Announcement

Collapse
No announcement yet.

Why are EEPROMs sometimes corrupt?

Collapse
X
 
  • Filter
  • Time
  • Show
Clear All
new posts

    Why are EEPROMs sometimes corrupt?

    Hello, I'm quite new to this forum and I see in different sections (computer, TV, computer display) that there are many dumped EEPROM, NAND, SPI memories ect...).

    So I would like to know if it is really common for this type of memory to be down or for the data it contains to be corrupted?
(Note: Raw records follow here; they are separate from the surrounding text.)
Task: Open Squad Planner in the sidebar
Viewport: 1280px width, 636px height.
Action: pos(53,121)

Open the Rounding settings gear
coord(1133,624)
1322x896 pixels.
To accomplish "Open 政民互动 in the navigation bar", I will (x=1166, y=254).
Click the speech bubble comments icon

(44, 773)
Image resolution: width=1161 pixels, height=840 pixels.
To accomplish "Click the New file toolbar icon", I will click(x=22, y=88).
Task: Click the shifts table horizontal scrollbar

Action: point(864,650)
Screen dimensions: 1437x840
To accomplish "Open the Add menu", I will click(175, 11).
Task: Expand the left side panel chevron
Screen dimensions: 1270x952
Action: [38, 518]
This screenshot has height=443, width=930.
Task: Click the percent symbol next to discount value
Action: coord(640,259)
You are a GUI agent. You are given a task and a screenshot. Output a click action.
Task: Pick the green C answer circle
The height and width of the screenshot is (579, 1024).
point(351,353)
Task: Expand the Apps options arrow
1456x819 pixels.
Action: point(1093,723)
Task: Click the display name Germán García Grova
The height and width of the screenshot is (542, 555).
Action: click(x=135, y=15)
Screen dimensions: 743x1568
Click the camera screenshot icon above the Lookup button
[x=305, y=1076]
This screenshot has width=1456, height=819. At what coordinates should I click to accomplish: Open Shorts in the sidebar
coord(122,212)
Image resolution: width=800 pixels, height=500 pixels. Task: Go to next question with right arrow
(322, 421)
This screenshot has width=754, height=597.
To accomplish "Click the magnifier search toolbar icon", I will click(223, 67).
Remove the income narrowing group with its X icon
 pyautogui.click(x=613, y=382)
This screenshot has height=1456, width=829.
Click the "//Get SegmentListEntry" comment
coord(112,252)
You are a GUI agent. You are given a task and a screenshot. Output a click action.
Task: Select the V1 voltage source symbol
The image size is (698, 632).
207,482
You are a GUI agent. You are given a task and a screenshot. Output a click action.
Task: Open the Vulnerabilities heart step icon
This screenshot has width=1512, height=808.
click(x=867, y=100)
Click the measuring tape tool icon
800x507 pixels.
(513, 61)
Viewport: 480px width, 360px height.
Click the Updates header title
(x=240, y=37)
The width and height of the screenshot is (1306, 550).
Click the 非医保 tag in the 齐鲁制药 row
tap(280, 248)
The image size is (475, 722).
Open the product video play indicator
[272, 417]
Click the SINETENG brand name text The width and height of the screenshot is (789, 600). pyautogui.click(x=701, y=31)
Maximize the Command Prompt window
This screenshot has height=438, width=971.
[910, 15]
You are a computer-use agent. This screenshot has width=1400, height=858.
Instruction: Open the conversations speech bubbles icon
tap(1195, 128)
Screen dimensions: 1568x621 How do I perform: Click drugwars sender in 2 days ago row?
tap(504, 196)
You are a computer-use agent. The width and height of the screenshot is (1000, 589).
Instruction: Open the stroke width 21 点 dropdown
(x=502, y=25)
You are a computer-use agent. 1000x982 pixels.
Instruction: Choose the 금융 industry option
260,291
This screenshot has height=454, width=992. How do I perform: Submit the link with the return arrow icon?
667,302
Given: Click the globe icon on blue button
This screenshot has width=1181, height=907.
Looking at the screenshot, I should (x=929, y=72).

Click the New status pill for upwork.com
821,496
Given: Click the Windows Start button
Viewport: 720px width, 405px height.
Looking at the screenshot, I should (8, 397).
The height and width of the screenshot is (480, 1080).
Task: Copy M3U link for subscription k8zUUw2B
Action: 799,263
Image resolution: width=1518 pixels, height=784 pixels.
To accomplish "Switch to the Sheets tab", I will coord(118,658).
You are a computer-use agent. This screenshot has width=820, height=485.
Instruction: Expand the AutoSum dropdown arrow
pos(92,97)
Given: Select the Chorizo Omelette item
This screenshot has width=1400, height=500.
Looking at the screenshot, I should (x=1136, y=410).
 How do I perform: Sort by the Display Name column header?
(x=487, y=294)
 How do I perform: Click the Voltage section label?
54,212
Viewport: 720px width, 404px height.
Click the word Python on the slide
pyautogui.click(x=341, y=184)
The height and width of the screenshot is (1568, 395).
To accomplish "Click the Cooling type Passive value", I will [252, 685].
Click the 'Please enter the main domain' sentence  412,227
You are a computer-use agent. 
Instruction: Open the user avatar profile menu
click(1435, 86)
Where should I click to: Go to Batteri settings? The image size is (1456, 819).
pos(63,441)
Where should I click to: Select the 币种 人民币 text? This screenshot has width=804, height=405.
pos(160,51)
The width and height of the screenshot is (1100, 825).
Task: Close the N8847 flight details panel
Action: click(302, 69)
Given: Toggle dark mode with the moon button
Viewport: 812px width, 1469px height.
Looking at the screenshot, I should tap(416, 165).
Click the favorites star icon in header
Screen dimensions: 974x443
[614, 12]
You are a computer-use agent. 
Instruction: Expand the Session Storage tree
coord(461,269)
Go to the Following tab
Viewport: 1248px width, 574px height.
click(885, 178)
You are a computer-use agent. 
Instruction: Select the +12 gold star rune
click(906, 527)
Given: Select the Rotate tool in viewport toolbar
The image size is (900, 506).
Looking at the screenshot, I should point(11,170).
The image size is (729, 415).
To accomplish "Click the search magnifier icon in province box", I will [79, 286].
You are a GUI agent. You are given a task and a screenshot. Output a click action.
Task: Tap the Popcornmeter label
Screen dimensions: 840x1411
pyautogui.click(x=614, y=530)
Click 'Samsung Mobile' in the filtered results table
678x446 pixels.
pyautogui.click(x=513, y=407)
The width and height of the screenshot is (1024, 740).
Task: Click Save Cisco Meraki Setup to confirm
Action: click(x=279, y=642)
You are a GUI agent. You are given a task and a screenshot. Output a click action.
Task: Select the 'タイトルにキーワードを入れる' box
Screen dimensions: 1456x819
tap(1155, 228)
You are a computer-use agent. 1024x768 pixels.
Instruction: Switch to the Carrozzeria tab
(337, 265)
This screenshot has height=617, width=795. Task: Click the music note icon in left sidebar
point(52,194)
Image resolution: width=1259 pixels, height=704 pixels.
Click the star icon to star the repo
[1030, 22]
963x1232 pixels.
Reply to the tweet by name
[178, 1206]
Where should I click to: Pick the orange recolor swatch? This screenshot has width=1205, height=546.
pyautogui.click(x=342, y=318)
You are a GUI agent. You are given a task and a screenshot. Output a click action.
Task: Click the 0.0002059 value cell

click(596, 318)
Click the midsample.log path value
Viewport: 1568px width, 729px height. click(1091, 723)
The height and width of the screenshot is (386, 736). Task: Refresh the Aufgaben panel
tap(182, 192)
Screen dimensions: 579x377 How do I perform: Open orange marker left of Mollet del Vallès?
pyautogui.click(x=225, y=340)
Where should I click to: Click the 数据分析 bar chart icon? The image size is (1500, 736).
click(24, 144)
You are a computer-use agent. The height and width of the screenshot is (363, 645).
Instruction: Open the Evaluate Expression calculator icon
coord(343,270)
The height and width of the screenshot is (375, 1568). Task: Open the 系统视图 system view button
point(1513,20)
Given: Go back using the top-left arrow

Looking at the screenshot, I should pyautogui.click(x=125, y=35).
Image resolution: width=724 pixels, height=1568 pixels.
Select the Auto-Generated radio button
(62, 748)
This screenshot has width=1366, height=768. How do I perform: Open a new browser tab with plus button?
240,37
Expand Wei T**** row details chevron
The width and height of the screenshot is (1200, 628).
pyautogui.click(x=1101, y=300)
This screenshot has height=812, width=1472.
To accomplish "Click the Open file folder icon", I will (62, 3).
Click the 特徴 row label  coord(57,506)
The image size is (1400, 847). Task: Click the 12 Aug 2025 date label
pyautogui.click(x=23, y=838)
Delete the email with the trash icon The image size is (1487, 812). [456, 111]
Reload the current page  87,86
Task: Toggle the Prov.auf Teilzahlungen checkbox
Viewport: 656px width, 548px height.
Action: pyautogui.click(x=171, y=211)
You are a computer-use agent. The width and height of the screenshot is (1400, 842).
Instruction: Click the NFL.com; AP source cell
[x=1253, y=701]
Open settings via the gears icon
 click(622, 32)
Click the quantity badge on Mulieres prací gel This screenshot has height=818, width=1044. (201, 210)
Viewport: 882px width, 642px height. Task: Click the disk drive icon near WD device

And what can be the causes of these data corruptions within these memories?

    I ask the question more out of curiosity than out of need, but well... I like to learn new things...

    Thank you

    #2
    Re: Why are EEPROMs sometimes corrupt?

    I just realized that maybe I should have created this discussion in the "General Electronics Technical Discussion" section.
    If a moderator can move it it would be cool... Thank you

    Comment


      #3
      Re: Why are EEPROMs sometimes corrupt?

      maybe they are too close to a magnetic field,
      or the set loses power while something is being written,
      or maybe the israeli lobby offered cash?
      (like politicians)

      Comment


        #4
        Re: Why are EEPROMs sometimes corrupt?

        Originally posted by SRO2 View Post
        So I would like to know if it is really common for this type of memory to be down or for the data it contains to be corrupted? And what can be the causes of these data corruptions within these memories?
        EEPROMs suffer from limitations on the number of write cycles that can be successfully performed before the memory "physically" fails. The number of cycles that are "guaranteed" (by the EEPROM's manufacturer under specific operating conditions) is called the device's "write endurance". Note that it is often in the range of 100,000 operations but can fall to ~10,000 if operated at lower temperatures, etc.

        So, a foolish implementer who updates the EEPROM contents (or any portion of it) too often runs the risk of "burning it out" (or, some portion of it). I.e., you can deliberately exceed this limit in a few seconds if you're foolish enough!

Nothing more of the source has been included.